My head finally rests on the ground; my wet hair marries the floor. I shiver in the dark; eyes wide open. I have not blinked in forever.
The closet calms, as the drumbeat of vomit seems to have stopped. I snuggle with the ground, eliminating the gap between pajamas and floor that made so much noise. I am so cold, so wet…
I slowly take my pajamas off, trying hard to do so in silence. Iron Man faces the door, unwilling to watch a child disrobe, even hidden as that child is in the dark. The pajama pants seem to fall off effortlessly but I struggle with the shirt. Too much noise, wet vomit pounding the floor, as I pull the shirt over my head.
I am free, and naked, and again settle on the floor, trying to find some warmth from the wood. The pajamas discarded with their stench at my feet.
My ears focus on noise outside the closet. Its quiet, but all houses talk at night. A slight sound echoes in the distance. Footsteps? No, not footsteps, thankfully…
There is that brief moment before the brain takes over and saves you from the horror that is too much for a child to bear. That brief moment where you are scared and know you are truly alone. That moment before your brain buries the shame and horror deep inside, for another day, maybe.
It was at that moment, just before my brain saved me, when I knew I was truly alone and I felt the depth of my fear. My brother slept outside the closet door, peacefully, and did not stir until a new day dawned.
My mother had meekly tried to reason with my father as he pulled me into the shower, pajamas still on, helpless under his grip. His rage shifted momentarily from me to her, and she melted behind the door under his sharp gaze. I looked her way as she moved out of sight but her eyes never met mine. She was not looking at me, only him. She wore fear on her face like a mask, but she left her superpowers in the box in my closet.

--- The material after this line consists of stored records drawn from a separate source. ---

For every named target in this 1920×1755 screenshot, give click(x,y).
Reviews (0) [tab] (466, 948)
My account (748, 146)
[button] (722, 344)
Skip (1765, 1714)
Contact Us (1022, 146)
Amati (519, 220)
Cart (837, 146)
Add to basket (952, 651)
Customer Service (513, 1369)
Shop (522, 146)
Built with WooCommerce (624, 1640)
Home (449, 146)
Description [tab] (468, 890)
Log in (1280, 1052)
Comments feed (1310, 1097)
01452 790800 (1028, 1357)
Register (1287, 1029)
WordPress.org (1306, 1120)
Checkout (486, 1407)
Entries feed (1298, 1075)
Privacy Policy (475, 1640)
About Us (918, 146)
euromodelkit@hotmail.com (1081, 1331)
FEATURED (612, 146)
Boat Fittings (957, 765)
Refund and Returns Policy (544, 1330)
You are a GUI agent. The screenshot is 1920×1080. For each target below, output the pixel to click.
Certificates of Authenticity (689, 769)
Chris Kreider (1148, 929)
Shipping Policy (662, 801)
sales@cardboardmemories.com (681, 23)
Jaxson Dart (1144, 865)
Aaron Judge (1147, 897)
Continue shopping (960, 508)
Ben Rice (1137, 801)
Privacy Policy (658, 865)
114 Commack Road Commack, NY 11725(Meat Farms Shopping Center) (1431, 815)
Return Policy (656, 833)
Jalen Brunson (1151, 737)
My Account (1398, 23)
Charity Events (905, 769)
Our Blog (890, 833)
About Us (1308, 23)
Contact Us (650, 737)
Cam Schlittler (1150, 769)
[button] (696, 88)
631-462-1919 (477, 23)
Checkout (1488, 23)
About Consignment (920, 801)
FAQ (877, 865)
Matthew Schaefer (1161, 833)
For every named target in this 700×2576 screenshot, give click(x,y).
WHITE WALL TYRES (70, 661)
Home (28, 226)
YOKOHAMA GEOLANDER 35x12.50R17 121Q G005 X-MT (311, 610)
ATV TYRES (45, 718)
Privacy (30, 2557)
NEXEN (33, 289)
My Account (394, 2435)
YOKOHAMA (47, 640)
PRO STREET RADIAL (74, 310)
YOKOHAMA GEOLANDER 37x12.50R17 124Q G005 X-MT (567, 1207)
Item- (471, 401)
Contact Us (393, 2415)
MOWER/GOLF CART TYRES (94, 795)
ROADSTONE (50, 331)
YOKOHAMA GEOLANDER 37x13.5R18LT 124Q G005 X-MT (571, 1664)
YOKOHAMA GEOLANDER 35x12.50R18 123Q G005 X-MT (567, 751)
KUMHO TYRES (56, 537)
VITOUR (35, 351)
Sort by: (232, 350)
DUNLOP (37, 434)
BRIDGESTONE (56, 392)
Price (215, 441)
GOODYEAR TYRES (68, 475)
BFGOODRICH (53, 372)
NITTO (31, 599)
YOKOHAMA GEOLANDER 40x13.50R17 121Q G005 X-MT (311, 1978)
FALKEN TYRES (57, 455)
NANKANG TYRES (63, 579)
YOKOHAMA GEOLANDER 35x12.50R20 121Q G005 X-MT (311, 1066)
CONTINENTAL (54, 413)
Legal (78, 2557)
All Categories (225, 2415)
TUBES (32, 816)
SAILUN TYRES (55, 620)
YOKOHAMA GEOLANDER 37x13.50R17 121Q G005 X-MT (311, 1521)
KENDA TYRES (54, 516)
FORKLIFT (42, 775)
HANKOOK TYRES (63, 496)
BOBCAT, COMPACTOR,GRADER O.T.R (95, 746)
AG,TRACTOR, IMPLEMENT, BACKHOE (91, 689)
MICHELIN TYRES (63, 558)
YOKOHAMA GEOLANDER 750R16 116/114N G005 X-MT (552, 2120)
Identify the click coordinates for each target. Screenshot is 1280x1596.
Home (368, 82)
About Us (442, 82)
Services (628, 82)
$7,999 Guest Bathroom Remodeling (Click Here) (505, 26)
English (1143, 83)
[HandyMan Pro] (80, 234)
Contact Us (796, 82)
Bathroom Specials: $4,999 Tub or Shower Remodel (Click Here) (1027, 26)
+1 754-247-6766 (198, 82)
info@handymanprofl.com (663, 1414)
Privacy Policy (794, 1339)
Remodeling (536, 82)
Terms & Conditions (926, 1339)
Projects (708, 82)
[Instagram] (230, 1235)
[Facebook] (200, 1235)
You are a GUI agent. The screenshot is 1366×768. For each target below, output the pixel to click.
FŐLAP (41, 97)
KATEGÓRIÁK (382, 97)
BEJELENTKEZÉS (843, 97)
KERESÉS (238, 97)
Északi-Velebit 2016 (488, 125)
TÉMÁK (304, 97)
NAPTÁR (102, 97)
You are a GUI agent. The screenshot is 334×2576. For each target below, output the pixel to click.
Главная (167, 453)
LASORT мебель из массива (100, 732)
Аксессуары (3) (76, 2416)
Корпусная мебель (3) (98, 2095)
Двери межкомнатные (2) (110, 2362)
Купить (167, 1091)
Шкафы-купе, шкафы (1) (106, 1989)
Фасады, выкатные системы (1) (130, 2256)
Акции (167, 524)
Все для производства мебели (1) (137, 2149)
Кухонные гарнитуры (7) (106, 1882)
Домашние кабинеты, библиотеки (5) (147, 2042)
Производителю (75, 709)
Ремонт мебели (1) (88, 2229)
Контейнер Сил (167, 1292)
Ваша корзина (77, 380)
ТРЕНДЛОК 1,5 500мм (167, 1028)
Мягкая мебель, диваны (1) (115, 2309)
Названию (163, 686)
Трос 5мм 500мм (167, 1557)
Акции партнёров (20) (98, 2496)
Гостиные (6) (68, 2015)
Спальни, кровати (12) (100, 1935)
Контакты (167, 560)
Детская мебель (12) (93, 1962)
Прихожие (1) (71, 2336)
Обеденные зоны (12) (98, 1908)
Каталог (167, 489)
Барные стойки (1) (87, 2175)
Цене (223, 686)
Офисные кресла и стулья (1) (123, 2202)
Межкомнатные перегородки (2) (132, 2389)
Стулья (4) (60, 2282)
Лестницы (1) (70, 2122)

Some time later I walk back down the hall to my room, hall light keeping me exposed. A lonely walk, to the safety of my closet. Vomit mixed with shower water launch from pajamas to hallway floor, in step with the shuffling sound of my tiny feet moving me further from the monster and my mom.
Boom… Boom… Boom…
I found sanctuary, naked, alone and abandoned, in my closet. The roots of my fearlessness forged in the darkness.
I tell myself, as my shivering abates on the closet floor and before my brain takes me away, that it will never happen again. My breathing steadies and Thor nods yes. Captain America gives me a small smile and says, “we have your back” as his gaze shifts with mine, brow furrowed, to the closet door.